When Ableism Shows up Late

God, I’ve shied away from this topic for so long because I want one ounce of my life to be free of sad, inescapable b.s. dictated by others. But alas, here we are: it’s Monday morning and people are putrid.

I’ve been dating this guy for about 6 months now,  A comprehensive list of the reasons we are/were dating is as follows:

  • he likes having a gf
  • we both like sci-fi movies and talking about the ever-approaching apocalypse.
  • I like hugs
  • we’re both staunch losers, who eat and sleep way too much
  • we both hate people
  • he tolerates me laughing at my own jokes
  • i tolerate his inability to laugh at said jokes

There are a couple other reasons on my end actually, including some instances where he’s said the right stuff at the right time about my disability-like, that he wishes he were better at helping me. It might not sound like much, but all my other partners have leaned more towards the “I wish you were less disabled but oh well” train of thought. Say it with me: low bar.

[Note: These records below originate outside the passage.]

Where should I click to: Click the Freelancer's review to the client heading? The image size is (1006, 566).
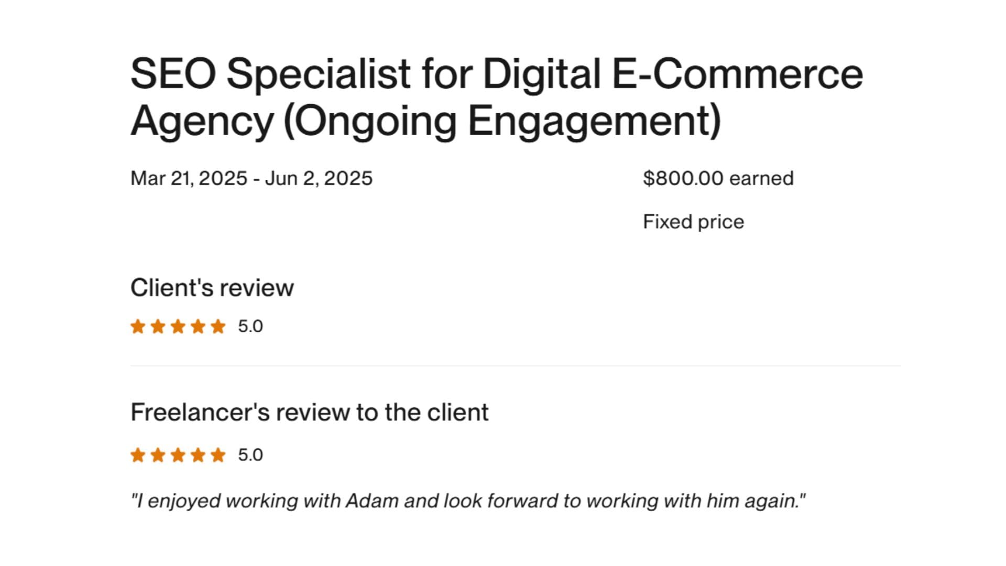(x=309, y=412)
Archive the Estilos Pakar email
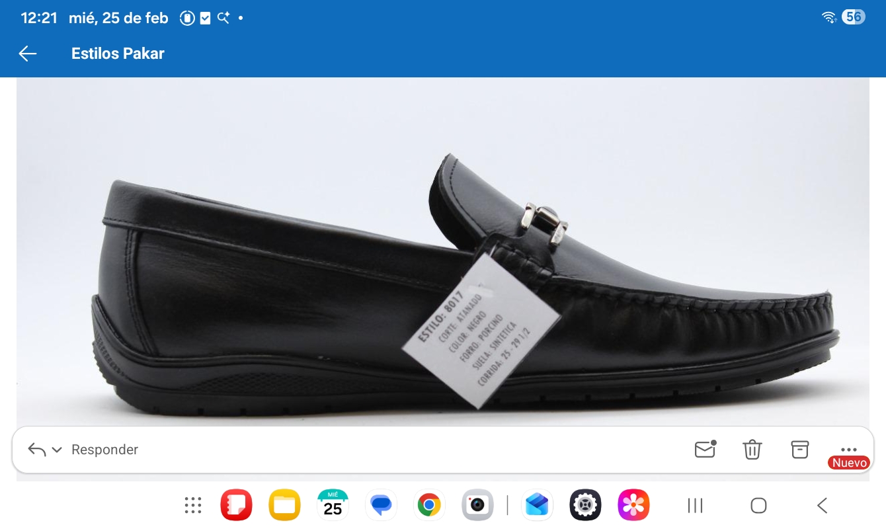The width and height of the screenshot is (886, 529). tap(800, 450)
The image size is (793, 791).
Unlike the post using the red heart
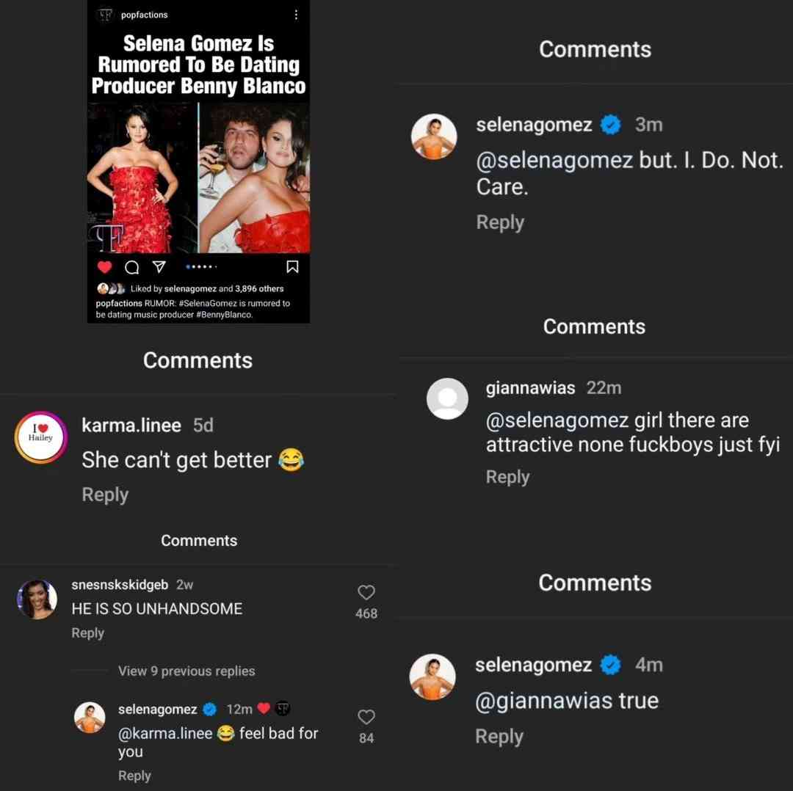click(104, 266)
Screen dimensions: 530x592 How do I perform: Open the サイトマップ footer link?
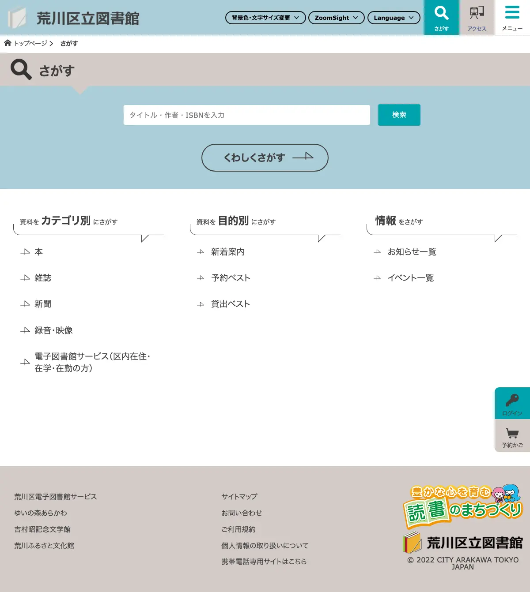pyautogui.click(x=239, y=496)
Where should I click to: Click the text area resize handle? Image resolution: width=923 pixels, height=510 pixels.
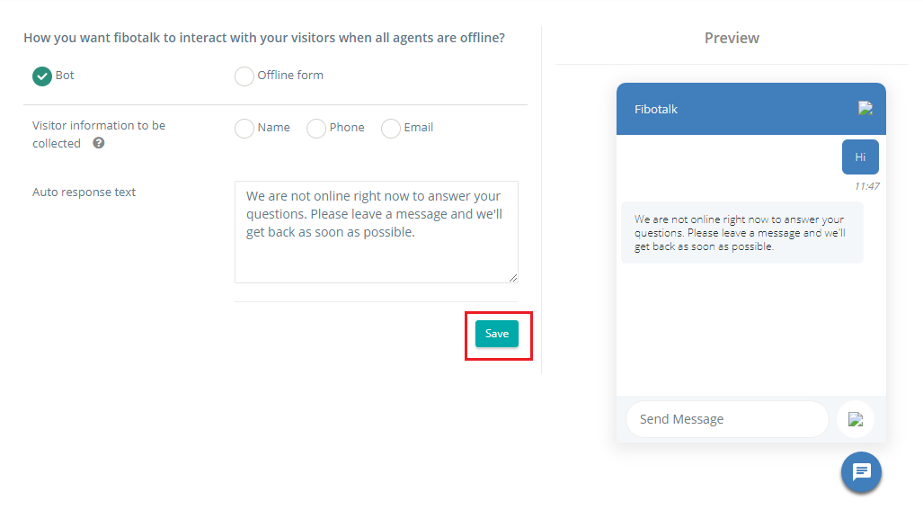(x=513, y=278)
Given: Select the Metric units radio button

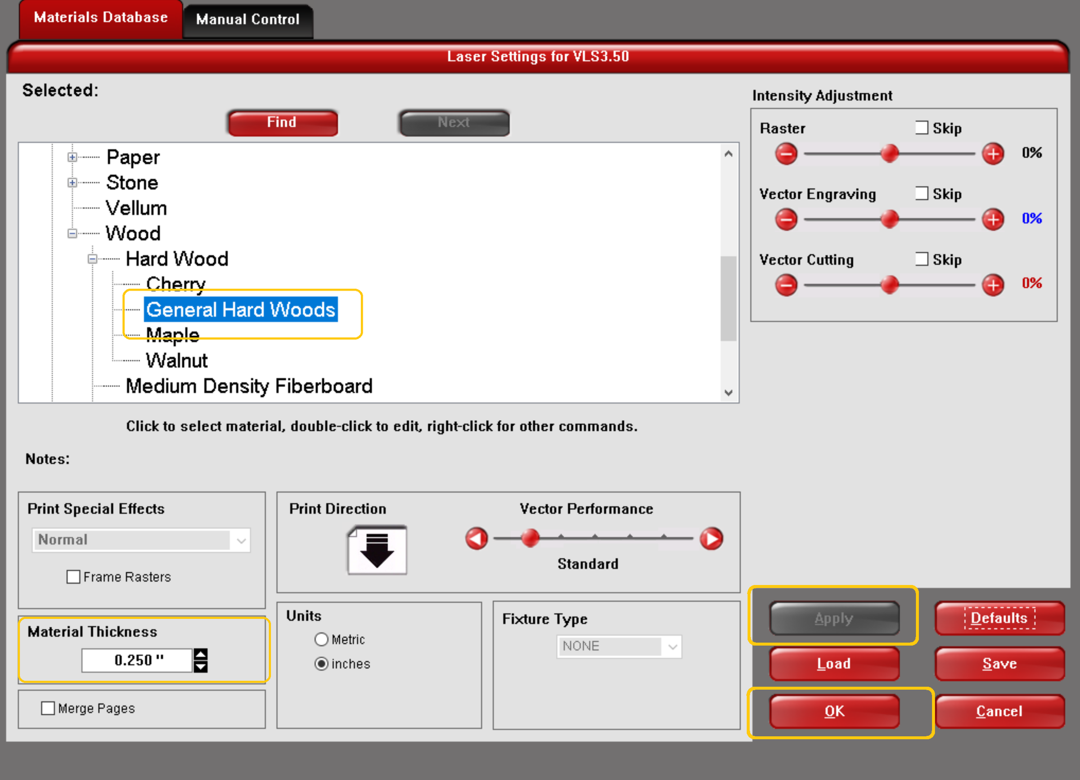Looking at the screenshot, I should click(x=321, y=639).
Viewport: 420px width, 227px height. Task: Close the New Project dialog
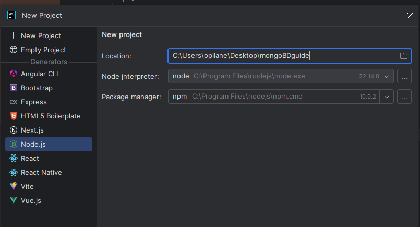tap(410, 16)
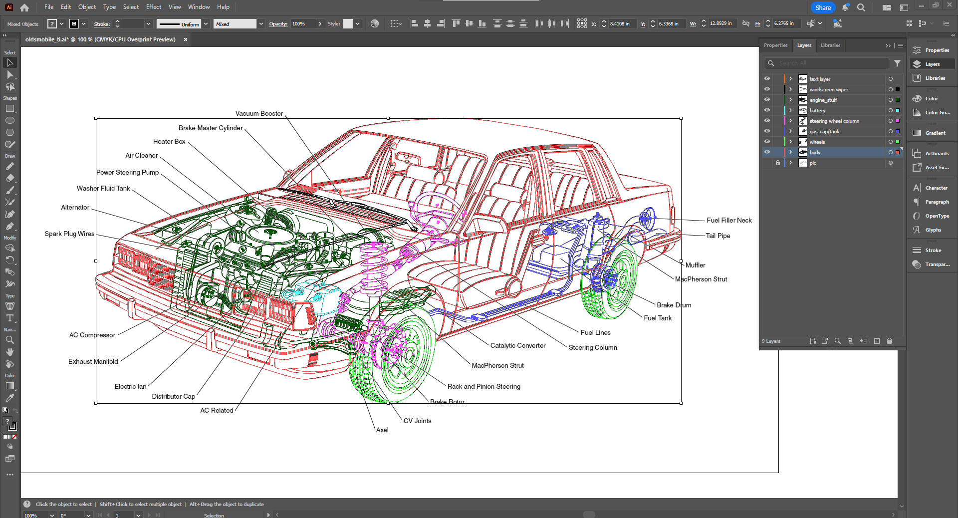958x518 pixels.
Task: Hide the wheels layer visibility
Action: click(767, 142)
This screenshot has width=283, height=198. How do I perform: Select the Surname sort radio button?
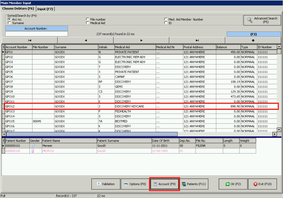coord(10,23)
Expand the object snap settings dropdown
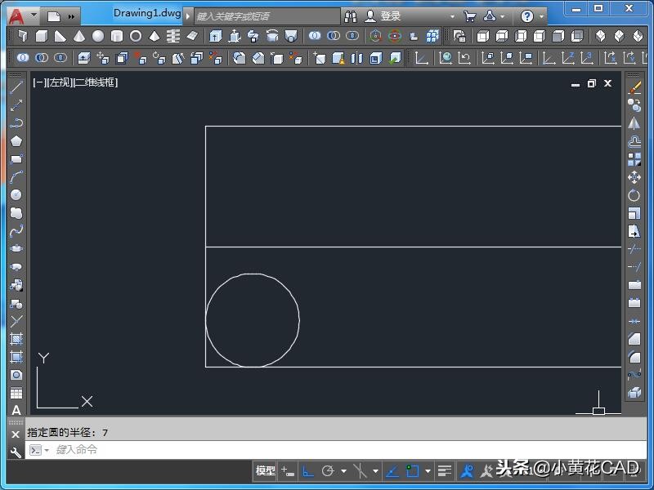The image size is (654, 490). click(x=428, y=471)
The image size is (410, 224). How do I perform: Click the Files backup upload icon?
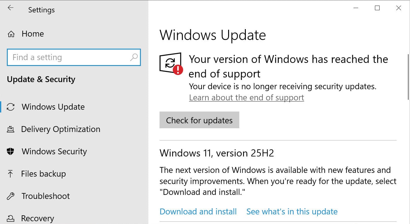pyautogui.click(x=11, y=173)
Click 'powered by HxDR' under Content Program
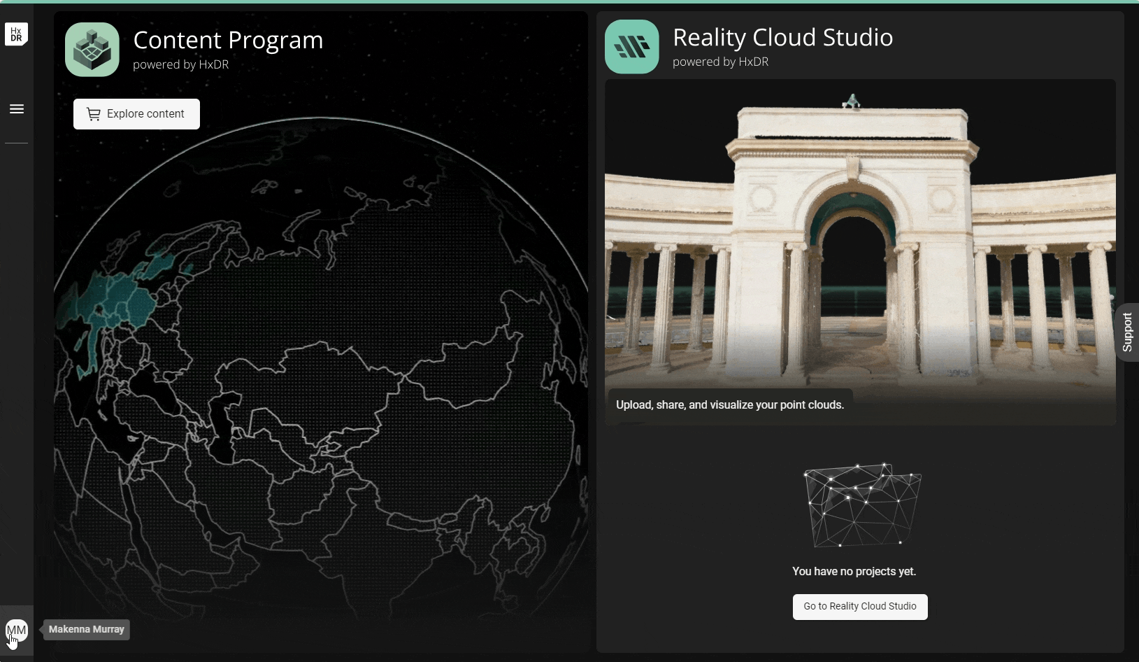 (180, 64)
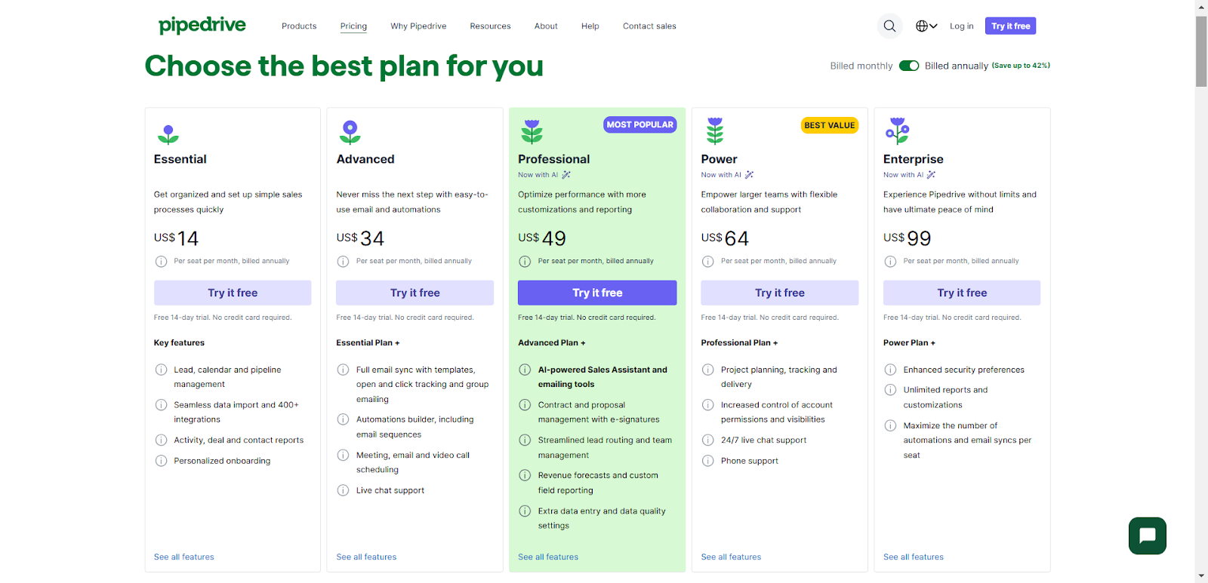Click the search magnifier icon
This screenshot has width=1208, height=583.
point(889,26)
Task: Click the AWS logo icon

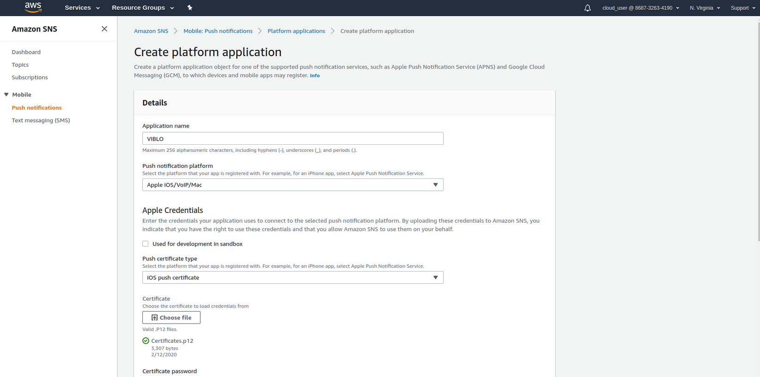Action: click(33, 7)
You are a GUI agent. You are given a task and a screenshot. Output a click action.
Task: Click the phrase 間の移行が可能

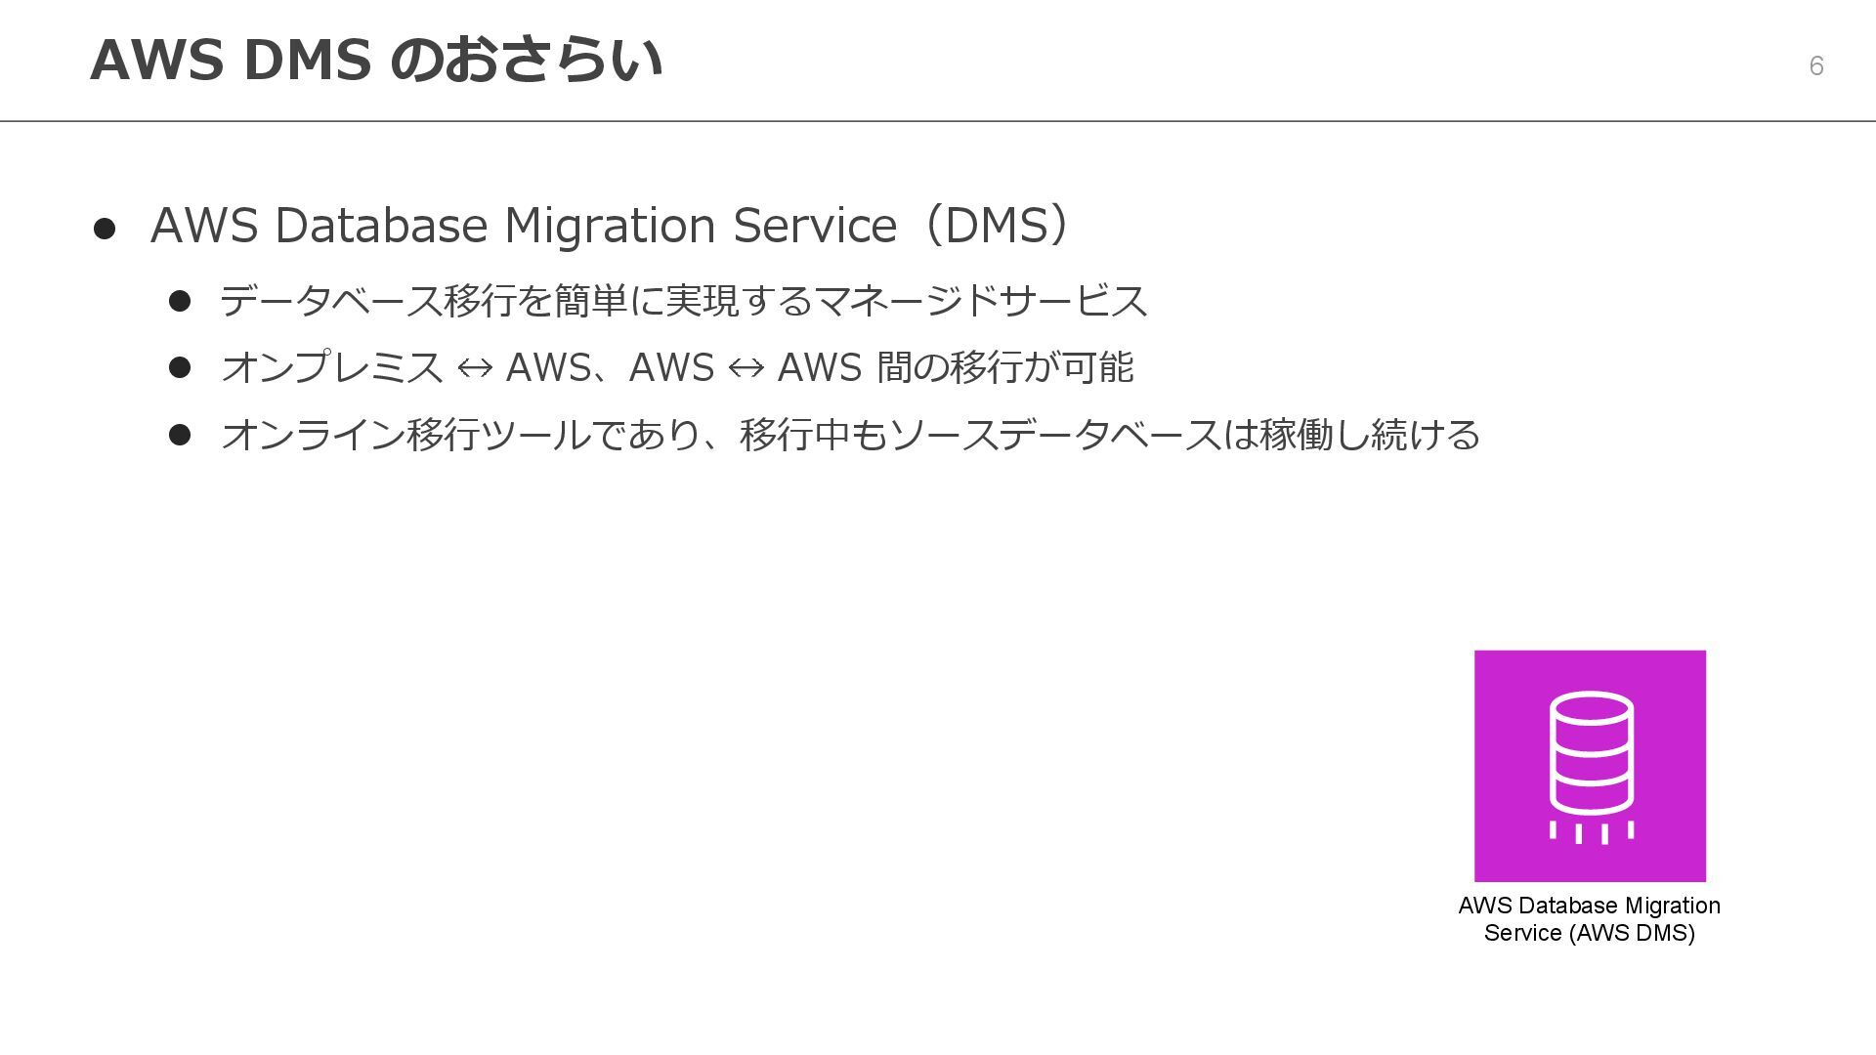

Slowly though, the good responses to disability became little more than stock answers and ableism made its grand, relationship-ruining appearance. He is a person with naturally low empathy, who tries to be good on a cognitive level, not an emotionally driven one. When my disability would come up over text, he’d say something defensive like, “Well,  you don’t like your disability either. It’s just something that’s happened to you.” A fact which I cannot readily deny or even confront.

All the while, he continued being somewhat helpful, and saying other things like, “You don’t have to be afraid to be honest with me.” Which, really, felt like shit most of the time, because his subtle ableism was getting more and more overt, and yet, I could not risk confronting it.

Until of course, it happened so blatantly, I had to put an end to it. Recently, during some foreplay stuff, he pulled a move that had nothing to do with my pleasure, and I told him to stop. He did, and we laid there for a bit, while I explained (with his prompting) that I didn’t enjoy his move because I was not an active participant in it; it barely mattered if I was even there for it or not. He took a minute with my answer, as if carefully thinking out his reply, when he said, “You’re never really an active participant.”

I felt his ableist put-down stab me straight in my overly-sensitive heart and was stunned into silence.

Instead of using this space to, I dunno, take back his bullshit or leave me the fuck alone he continued, “If you were able-bodied, you would’ve allowed it” (that sentence has been changed to keep the specific sexual move private, but the sentiment remains). Jolted by the fact that he had the nerve to keep speaking to me–and insult me further, at that–, I said, “Stop talking.”

Here’s the thing about ableism: it’s slippery–difficult to confront because it’s often deeply internalized, impossible to talk-through because it automatically rigs things against you, assigning blame to things that are out of your control. It’s the cheap shot of all cheap shots, but still has the power to make you feel like shit.

Abelism or no, I no longer empathize with people that refuse to empathize with me.

1 Comment

  1. Oh, I do empathize. Been there, done that. Only, I told the man in question to get out of my bed and get out of my house. I’m sorry this happened to you. Thank you for writing about it and sharing it with others who might now know this can happen.